Reuters, Vienna, Jan 22, 2011 – Iran may face intensifying sanctions pressure from the West after the Islamic Republic and world powers failed to make any progress towards resolving the dispute over Tehran’s nuclear plans at a meeting in Istanbul.
But it is uncertain whether such punitive measures can succeed in forcing Iran’s hardline leadership, which uses the country’s nuclear advances to rally nationalist support at home, to back down and curb its atomic activities.
’I don’t see that the Iranian side can or will give in,’ said Shannon Kile, a proliferation expert at the Stockholm International Peace Research Institute (SIPRI).
Two days of seemingly fruitless discussions in the Turkish city between Iran and the six powers — the United States, France, Germany, China, Russia and Britain — ended on Saturday without even an agreement on when and where to meet again.
’This certainly gives Washington reason to push for further measures,’ Mark Fitzpatrick, a former senior U.S. State Department official now at the International Institute for Strategic Studies (IISS), a think-tank in London.
’But I don’t think this is the end of diplomacy.’
European Union foreign policy chief Catherine Ashton said the door remained open for more talks but the outcome was clearly disappointing for her and other Western officials, even if no one had expected any major breakthrough.
The powers had hoped for signs that Iran would be willing to start addressing their concerns about its nuclear programme, which the West fears is aimed at making bombs but Tehran says is designed for peaceful power generation.
Iran’s delegation, headed by chief nuclear negotiator Saeed Jalili, made clear from the outset that the country’s ’nuclear rights’ were not negotiable, including uranium enrichment — the activity which most worries the West.
’I wonder if Iranian negotiators didn’t have a very narrow negotiating mandate from the capital,’ Kile said, adding this could reflect divisions in Tehran on how to proceed.
Ashton, who led the big powers’ delegation, put forward a revised proposal for a nuclear fuel swap, seen by the West as a possible way to build confidence for broader nuclear talks.
’PRESSURE TRACK’
But the meeting ended without any result on this or other ideas to reduce mutual mistrust, even if a senior U.S. official said there had been no breakdown in the talks.
In the previous session between the two sides in Geneva in early December, which also made no concrete headway in easing the standoff, there was at least an agreement to have another meeting in Istanbul at the end of January.
The Istanbul talks underlined the wide divide and how increasingly tough sanctions on Iran, a major oil producer, have so far had little effect in persuading it to change course.

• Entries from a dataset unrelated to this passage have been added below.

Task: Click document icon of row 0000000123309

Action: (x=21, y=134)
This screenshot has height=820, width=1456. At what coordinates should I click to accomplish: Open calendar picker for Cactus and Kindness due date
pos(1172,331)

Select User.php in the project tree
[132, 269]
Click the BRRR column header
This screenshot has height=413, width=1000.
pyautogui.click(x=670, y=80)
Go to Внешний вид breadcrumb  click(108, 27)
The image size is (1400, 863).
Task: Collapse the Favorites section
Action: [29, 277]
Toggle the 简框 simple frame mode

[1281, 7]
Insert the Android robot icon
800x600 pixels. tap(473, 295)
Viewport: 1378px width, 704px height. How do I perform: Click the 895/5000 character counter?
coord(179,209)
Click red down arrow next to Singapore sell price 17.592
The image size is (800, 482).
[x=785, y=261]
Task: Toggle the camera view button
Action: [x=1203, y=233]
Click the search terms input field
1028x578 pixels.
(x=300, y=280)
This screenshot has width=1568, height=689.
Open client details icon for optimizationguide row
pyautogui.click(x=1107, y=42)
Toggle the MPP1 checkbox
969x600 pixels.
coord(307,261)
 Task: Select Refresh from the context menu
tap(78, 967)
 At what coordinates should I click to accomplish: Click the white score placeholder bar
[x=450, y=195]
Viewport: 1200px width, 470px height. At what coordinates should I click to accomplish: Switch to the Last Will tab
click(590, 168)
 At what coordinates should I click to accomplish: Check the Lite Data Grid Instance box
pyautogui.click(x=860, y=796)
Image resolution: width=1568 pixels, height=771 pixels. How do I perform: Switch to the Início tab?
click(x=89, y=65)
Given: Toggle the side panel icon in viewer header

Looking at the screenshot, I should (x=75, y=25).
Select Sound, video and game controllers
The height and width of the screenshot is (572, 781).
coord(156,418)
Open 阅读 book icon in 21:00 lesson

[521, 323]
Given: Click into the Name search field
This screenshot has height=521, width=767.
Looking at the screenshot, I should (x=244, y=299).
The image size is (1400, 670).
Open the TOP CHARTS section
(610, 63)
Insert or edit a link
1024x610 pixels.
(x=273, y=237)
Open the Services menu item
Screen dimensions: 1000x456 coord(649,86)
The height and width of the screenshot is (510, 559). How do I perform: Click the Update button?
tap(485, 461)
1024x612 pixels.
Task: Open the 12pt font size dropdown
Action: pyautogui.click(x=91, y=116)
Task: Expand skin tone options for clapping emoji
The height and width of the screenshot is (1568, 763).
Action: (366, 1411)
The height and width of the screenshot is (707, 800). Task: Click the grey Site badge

U.S. Secretary of State Hillary Clinton raised the possibility earlier this week of further increasing such pressure, telling U.S. network ABC the Obama administration may propose new unilateral measures against Iran.
’I don’t want to speculate on what decisions will get made. There are certainly options there for the pressure track,’ a senior U.S. official said in Istanbul after the talks ended.
Any U.S. push to again tighten such pressure on Iran may anger Russia, which voted for a fourth round of U.N. sanctions last June, but which criticised subsequent unilateral steps by the United States and the 27-nation EU.
Western officials say the sanctions are hurting the Iranian economy, even though a higher oil price may blunt the impact.
Bruno Tertrais, an Iran expert at the Paris-based Foundation for Strategic Research, said the most efficient sanctions had been those implemented by Washington and the EU, which include measures targeting Iran’s vital oil and gas sectors.
’I think that there will be … an attempt to intensify the implementation of existing sanctions,’ SIPRI’S Kile said.
Both Iran and the powers had signalled readiness to resume talks on a proposal to exchange Iranian low-enriched uranium (LEU) for higher-grade fuel to be used in a research reactor.
But they remain far apart on how to carry out such a swap, which was tentatively agreed in late 2009 but later unravelled after Iran backed away from its terms. It would have reduced Tehran’s stockpile of potential bomb material.
’I don’t think Jalili was in any position to be able to show any flexibility. They will have to study it,’ Fitzpatrick said, referring to Ashton’s proposal which would require Iran to send abroad most of its LEU, something it has resisted.
’Iran’s tactics would not have allowed much real movement forward and if there is going to be any breakthrough, it might require some less public manoeuvring, some way in which the two sides can meet quietly to explore possibilities,’ he said.